Votre stratégie de cybersécurité repose-t-elle sur un référentiel méthodologique éprouvé ?
Chapitre 1 : Introduction au Pentest Cloud - Enjeux et Perimetre
1.1 Qu'est-ce que le pentest cloud ?
Le test d'intrusion cloud, communement appele pentest cloud, est une evaluation methodique et autorisee de la sécurité d'une infrastructure hebergee chez un fournisseur de services cloud. Contrairement au pentest traditionnel qui cible principalement des réseaux on-premise et des serveurs physiques, le pentest cloud doit prendre en compte un modele de responsabilite partagee, des API spécifiques a chaque fournisseur, et des services manages dont la surface d'attaque differe fondamentalement des systèmes classiques.
Le pentest cloud ne se limite pas a scanner des ports ou a tester des applications web hebergees dans le cloud. Il englobe l'evaluation de la configuration des services cloud natifs, l'analyse des politiques d'acces, la verification de l'isolation entre les tenants, et la recherche de chemins d'escalade de privileges au sein de l'infrastructure as code. Un auditeur competent doit maitriser les specificites de chaque fournisseur tout en conservant une vision transversale des risques communs.
Definition : Modele de responsabilite partagee
Le modele de responsabilite partagee definit la repartition des obligations de sécurité entre le fournisseur cloud (responsable de la sécurité du cloud, c'est-a-dire l'infrastructure physique, l'hyperviseur, le réseau) et le client (responsable de la sécurité dans le cloud, c'est-a-dire la configuration, les donnees, les acces). Ce modele varie selon le type de service : IaaS, PaaS ou SaaS. Plus le niveau d'abstraction est eleve, plus le fournisseur assume de responsabilites, mais le client conserve toujours la maitrise de ses donnees et de ses configurations d'acces.
Cas concret
Le framework MITRE ATT&CK, devenu le référentiel standard de l'industrie, a transformé la manière dont les organisations modélisent les menaces. Son adoption généralisée depuis 2020 a permis de structurer les échanges entre équipes offensives et défensives autour d'un langage commun et mesurable.
1.2 Pourquoi le pentest cloud est-il devenu indispensable ?
Les incidents de sécurité cloud se multiplient a un rythme alarmant. Selon le rapport 2025 de l'ENISA, 68% des violations de donnees impliquant des environnements cloud resultent de mauvaises configurations, et non d'exploits aboutis. Les buckets S3 publics, les roles IAM trop permissifs, les secrets stockes en clair dans les variables d'environnement : ces erreurs de configuration représentent autant de portes ouvertes pour un attaquant motive.
Le pentest cloud est devenu indispensable pour plusieurs raisons structurelles. Premierement, la complexite inherente aux environnements multi-cloud cree des angles morts que les outils automatises ne detectent pas toujours. Deuxiemement, la vitesse de déploiement des services cloud (infrastructure as code, CI/CD) introduit des risques de regression securitaire a chaque iteration. Troisiemement, les exigences reglementaires (RGPD, NIS2, DORA) imposent des evaluations regulieres de la posture de sécurité, y compris pour les actifs cloud.

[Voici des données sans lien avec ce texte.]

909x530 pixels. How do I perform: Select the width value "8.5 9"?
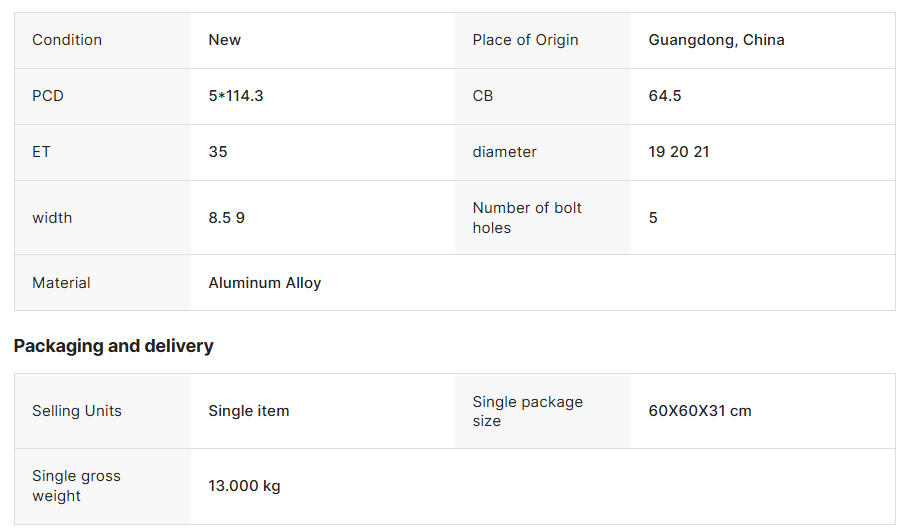[227, 218]
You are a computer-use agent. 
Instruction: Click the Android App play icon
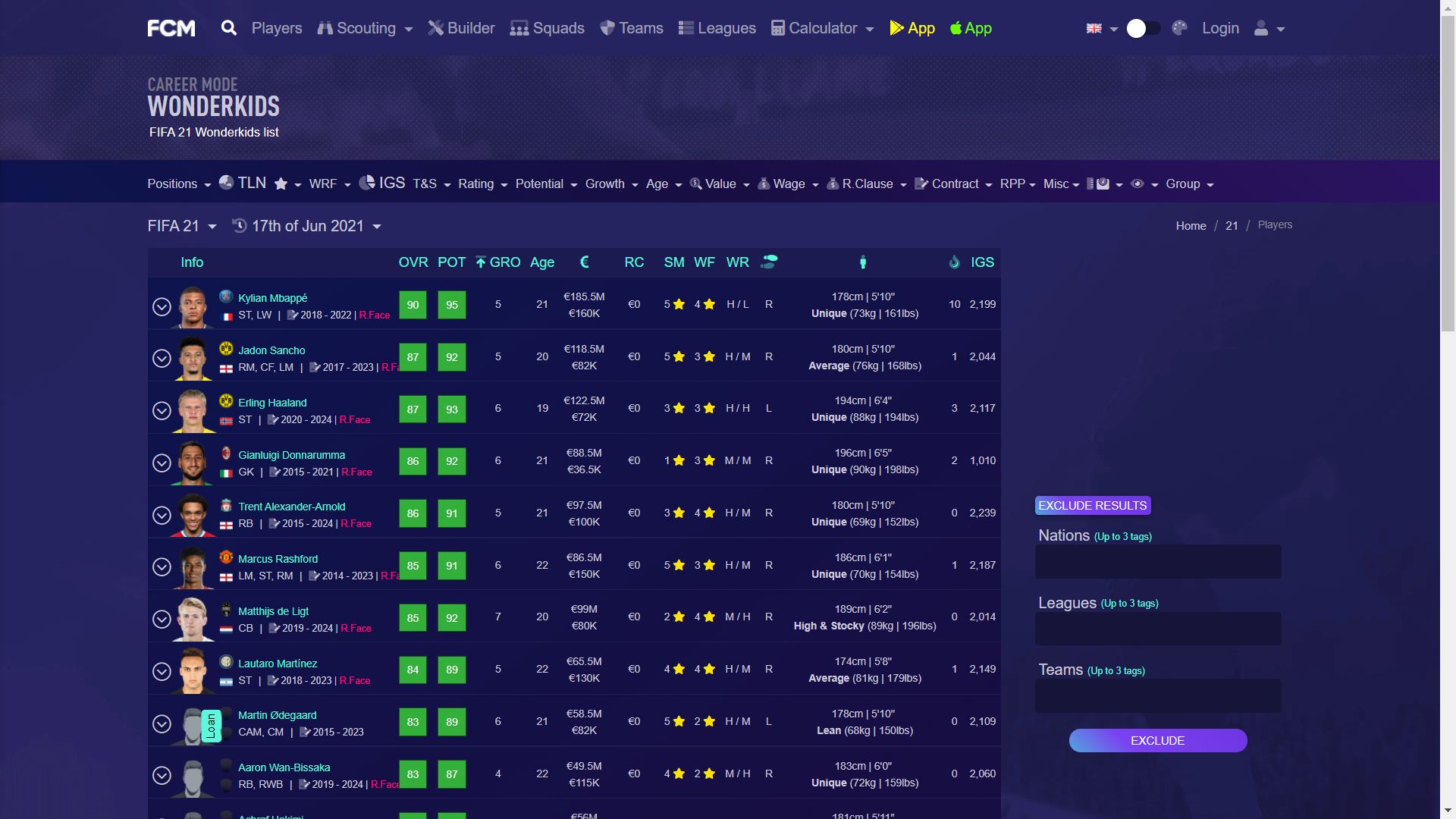897,28
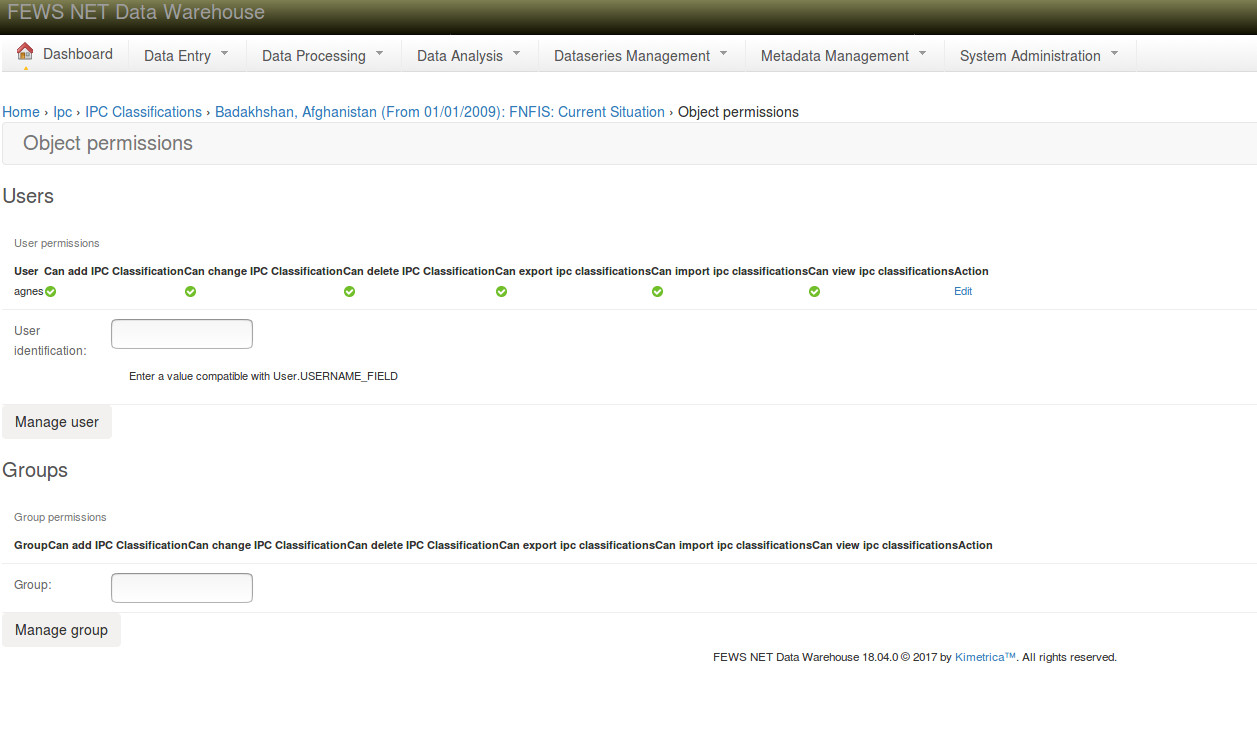The width and height of the screenshot is (1257, 753).
Task: Click agnes's green 'Can change' check icon
Action: pyautogui.click(x=190, y=292)
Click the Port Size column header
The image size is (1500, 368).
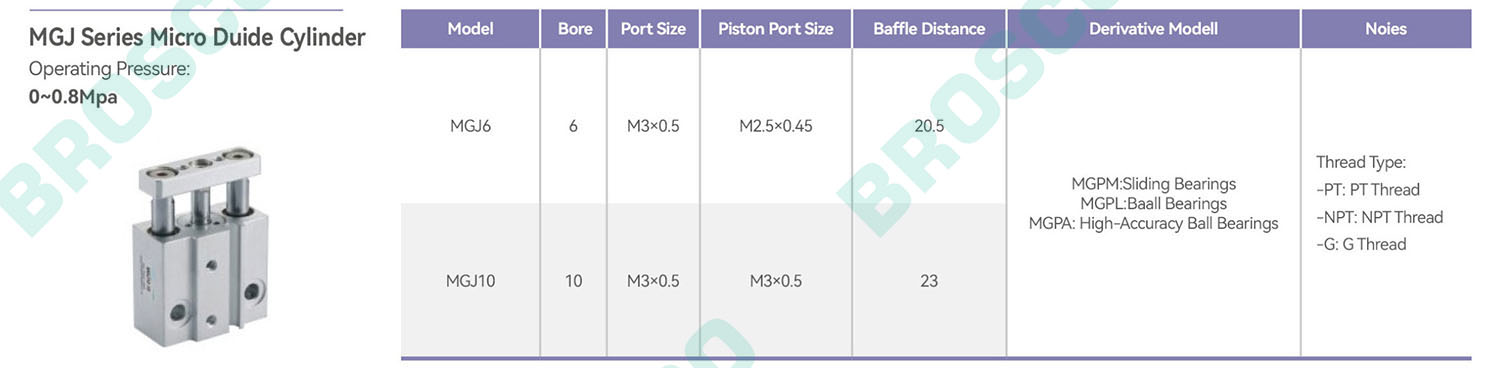(653, 29)
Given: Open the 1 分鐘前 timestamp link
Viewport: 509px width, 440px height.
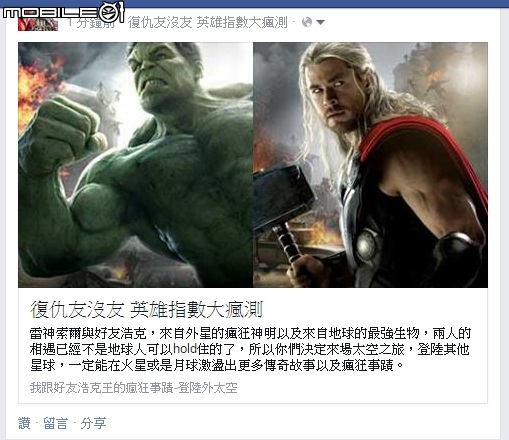Looking at the screenshot, I should click(90, 23).
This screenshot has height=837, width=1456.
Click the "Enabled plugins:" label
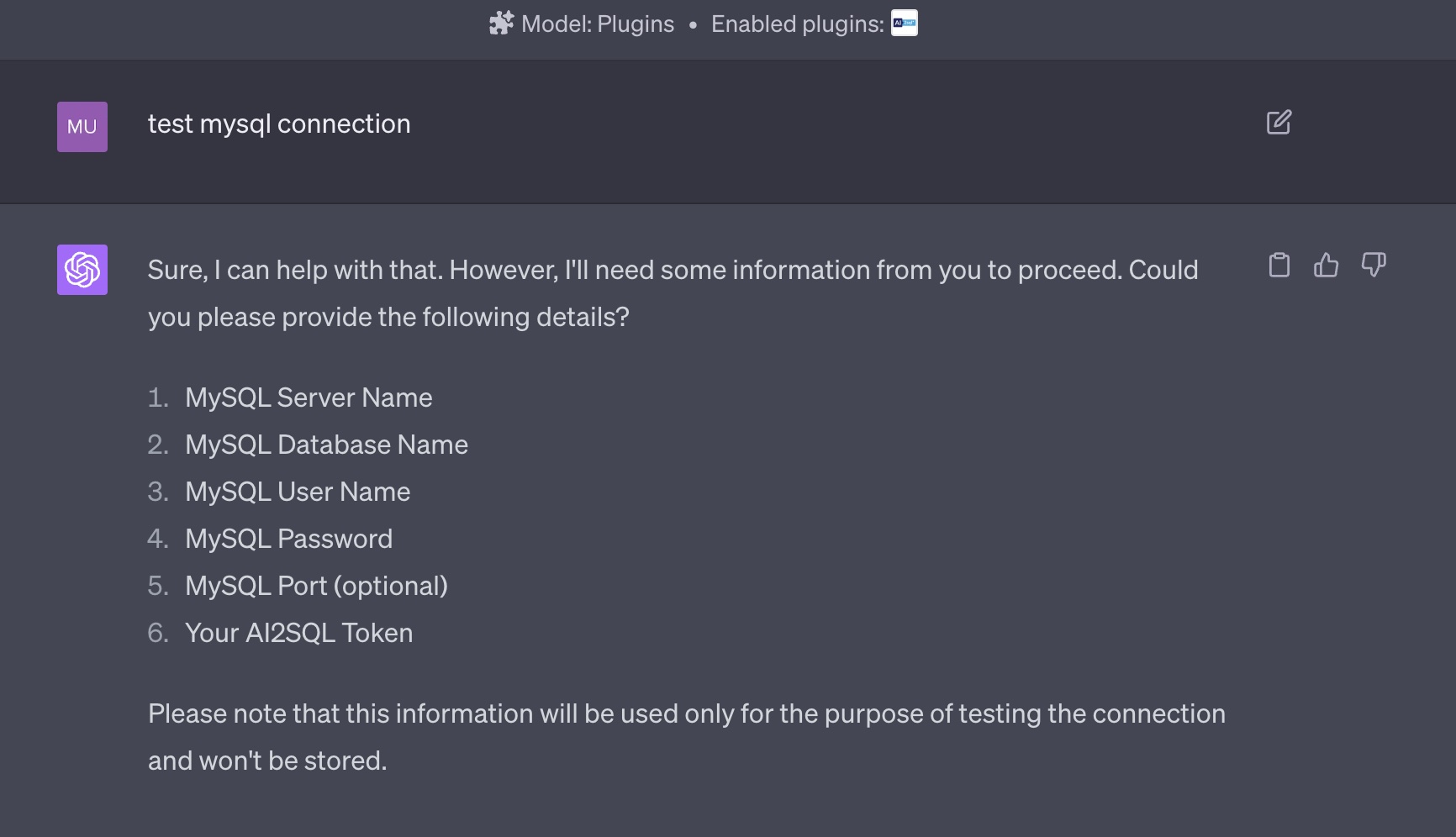[x=797, y=24]
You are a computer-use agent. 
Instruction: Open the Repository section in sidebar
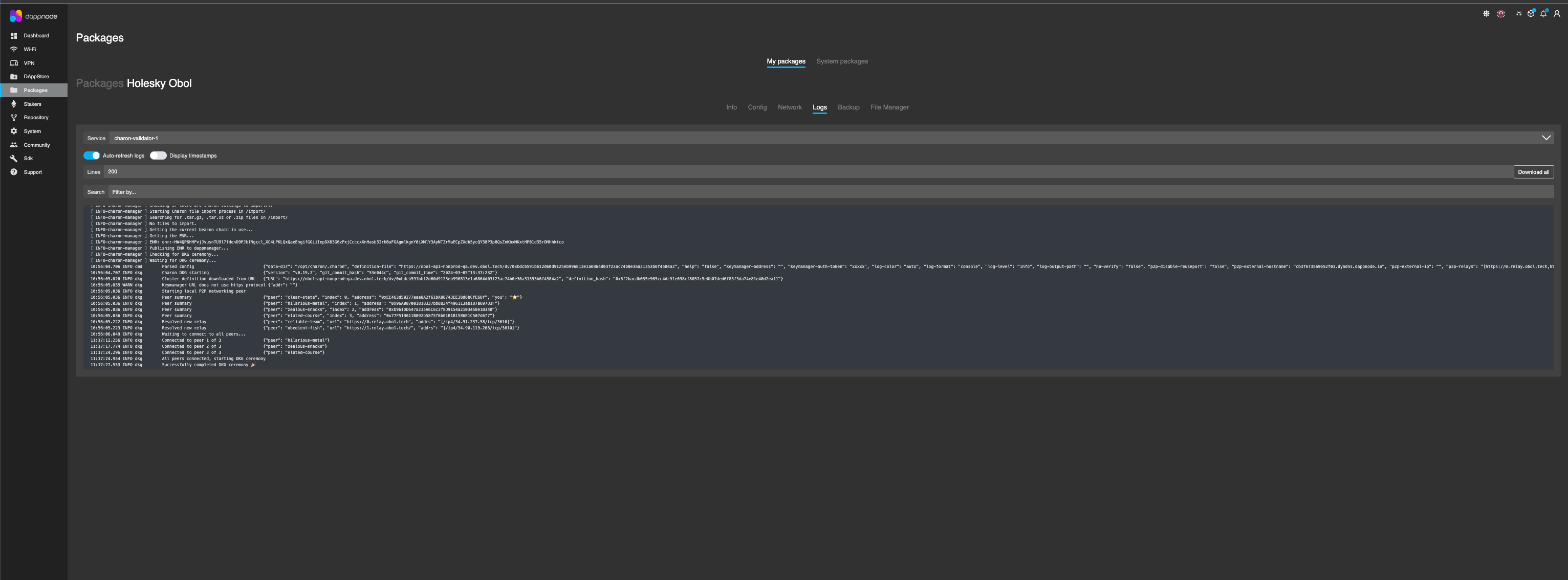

Les statistiques parlent d'elles-memes : en 2024, le cout moyen d'une violation de donnees impliquant un environnement cloud s'elevait a 4,88 millions de dollars selon IBM. Les entreprises qui effectuent des pentests reguliers de leur infrastructure cloud reduisent ce risque de 40% en moyenne. Le retour sur investissement d'un audit de sécurité cloud est donc considerable lorsqu'on le compare au cout potentiel d'un incident.
Incidents cloud notables
En 2019, Capital One a subi une violation massive via une SSRF exploitant le service de metadonnees AWS (IMDS v1), compromettant les donnees de plus de 100 millions de clients. En 2023, Microsoft a revele qu'un groupe APT chinois (Storm-0558) avait exploite une cle de signature Azure AD volee pour acceder aux boites mail de hauts responsables gouvernementaux americains. En 2024, une mauvaise configuration Terraform exposant des credentials GCP a permis l'exfiltration de donnees sensibles chez un major de la sante europeenne. Ces incidents illustrent la diversite des vecteurs d'attaque cloud et la nécessite d'audits approfondis.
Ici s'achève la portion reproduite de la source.